All of lore.kernel.org
 help / color / mirror / Atom feed
From: Hamza Mahfooz <someguy@effective-light.com>
To: "Ævar Arnfjörð Bjarmason" <avarab@gmail.com>
Cc: "Carlo Marcelo Arenas Belón" <carenas@gmail.com>,
	git@vger.kernel.org, gitster@pobox.com,
	"Andreas Schwab" <schwab@linux-m68k.org>
Subject: Re: [PATCH] grep: avoid setting UTF mode when not needed
Date: Tue, 16 Nov 2021 08:35:51 -0500	[thread overview]
Message-ID: <R33O2R.WYXS4AQP7W05@effective-light.com> (raw)
In-Reply-To: <211116.86tugcp8mg.gmgdl@evledraar.gmail.com>

Does anyone know if René's patch causes older PCRE versions to break? 
If it doesn't I think René's patch plus Ævar's fix is the way to go.

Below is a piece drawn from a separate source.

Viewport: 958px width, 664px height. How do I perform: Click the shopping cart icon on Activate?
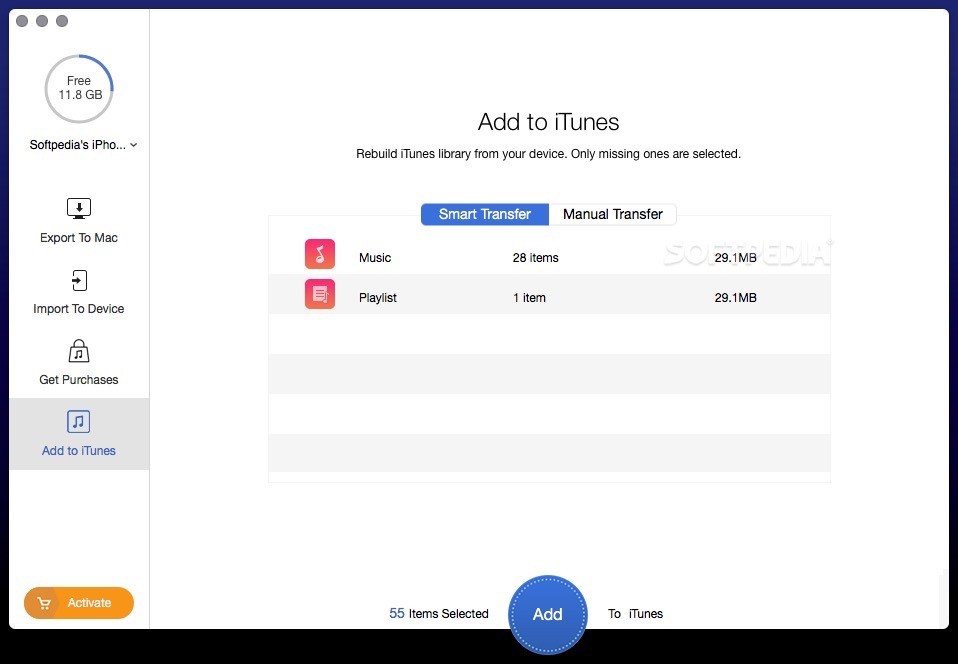[44, 603]
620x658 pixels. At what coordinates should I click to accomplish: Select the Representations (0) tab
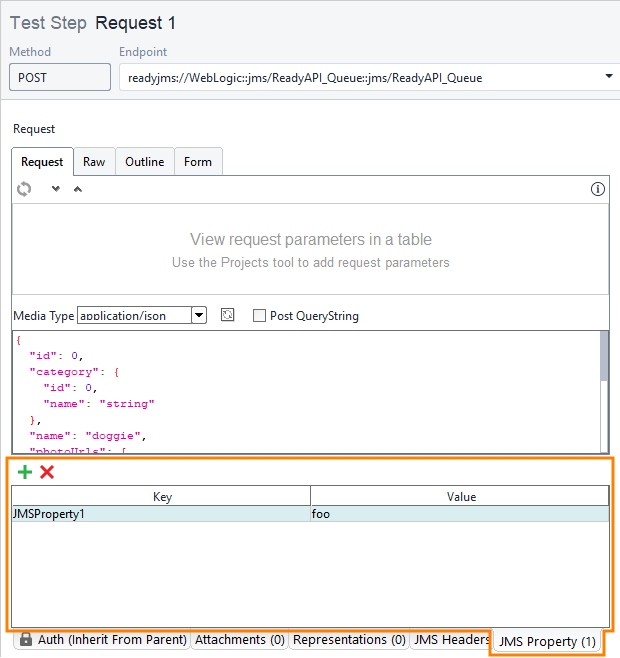pos(349,640)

On Tue, Nov 16 2021 at 01:32:17 PM +0100, Ævar Arnfjörð Bjarmason 
<avarab@gmail.com> wrote:
> 
> On Tue, Nov 16 2021, Carlo Marcelo Arenas Belón wrote:
> 
>>  Since ae39ba431a (grep/pcre2: fix an edge case concerning ascii 
>> patterns
>>  and UTF-8 data, 2021-10-15), PCRE_UTF mode is enabled in cases 
>> where it
>>  will fail because of UTF-8 validation, which is needed for versions 
>> of
>>  PCRE2 older than 10.34.
>> 
>>  Revert the change on logic to avoid failures that were reported 
>> from the
>>  test cases, but that should also reflect in normal use when JIT is 
>> enabled
>>  and could result in crashes (or worse), as UTF-8 validation is 
>> skipped.
>> 
>>  Keeping the tests, as they pass even without the fix as replicated 
>> locally
>>  in Debian 10 and the CI.
>> 
>>  Reported-by: Andreas Schwab <schwab@linux-m68k.org>
>>  Signed-off-by: Carlo Marcelo Arenas Belón <carenas@gmail.com>
>>  ---
>>   grep.c | 6 ++----
>>   1 file changed, 2 insertions(+), 4 deletions(-)
>> 
>>  diff --git a/grep.c b/grep.c
>>  index f6e113e9f0..fe847a0111 100644
>>  --- a/grep.c
>>  +++ b/grep.c
>>  @@ -382,10 +382,8 @@ static void compile_pcre2_pattern(struct 
>> grep_pat *p, const struct grep_opt *opt
>>   		}
>>   		options |= PCRE2_CASELESS;
>>   	}
>>  -	if ((!opt->ignore_locale && !has_non_ascii(p->pattern)) ||
>>  -	    (!opt->ignore_locale && is_utf8_locale() &&
>>  -	     has_non_ascii(p->pattern) && !(!opt->ignore_case &&
>>  -					    (p->fixed || p->is_fixed))))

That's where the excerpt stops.